Richard Hiromana

Personal information
- Date of birth: 9 November 1996 (age 29) / 30 November 1996 (age 29)
- Place of birth: Munda, Solomon Islands
- Position: Defender

Team information
- Current team: Real Kakamora

Senior career*
- Years: Team / Apps / (Gls)
- –2017: Real Kakamora
- 2017–2018: Marist
- 2018–: Real Kakamora

International career^{‡}
- 2017–: Solomon Islands / 11 / (0)

Medal record
Men's football
Representing Solomon Islands
Pacific Mini Games
| Bronze medal – third place | 2017 Vanuatu |  |

= Richard Hiromana =

Solomon Islands footballer

Richard Hiromana, sometimes spelled Richard Hirimana (born 9 November 1996 or 30 November 1996) is a Solomon Islands footballer who plays as a defender for Real Kakamora.
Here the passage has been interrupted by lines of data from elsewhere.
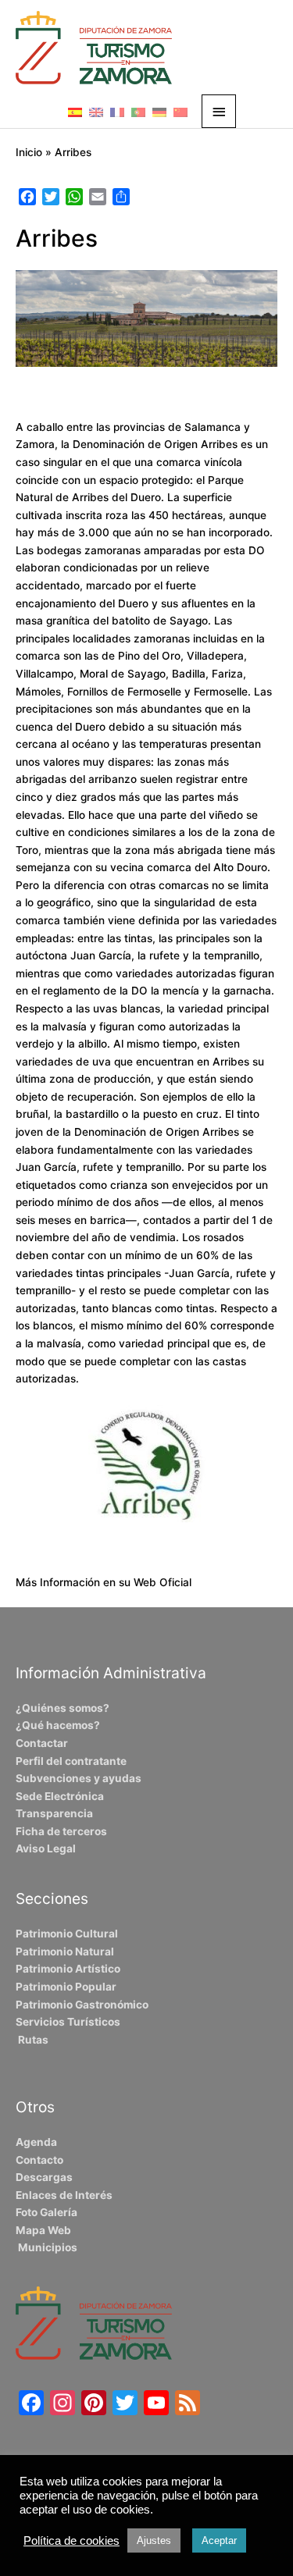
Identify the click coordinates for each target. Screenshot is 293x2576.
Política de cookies (71, 2541)
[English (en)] (96, 111)
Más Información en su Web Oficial (103, 1582)
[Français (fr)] (117, 111)
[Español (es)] (75, 111)
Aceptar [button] (219, 2540)
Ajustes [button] (154, 2540)
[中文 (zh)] (180, 111)
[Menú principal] (219, 111)
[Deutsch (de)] (159, 111)
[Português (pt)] (138, 111)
He made his debut for the national team on 25 May 2017, in a 1–1 draw against Fiji.

==Club career==
Hiromana started his career with Real Kakamora. After Marist had played in the 2017 OFC Champions League he joined the team. In 2018 Hiromana returned home to Real Kakamora.

==International==
Hiromana was named in the Solomon Islands national squad for the first time for two friendly's against Fiji. He made his debut in the first match on May 25, 2017, coming in as a substitute for Robert Laua in a 1–1 draw.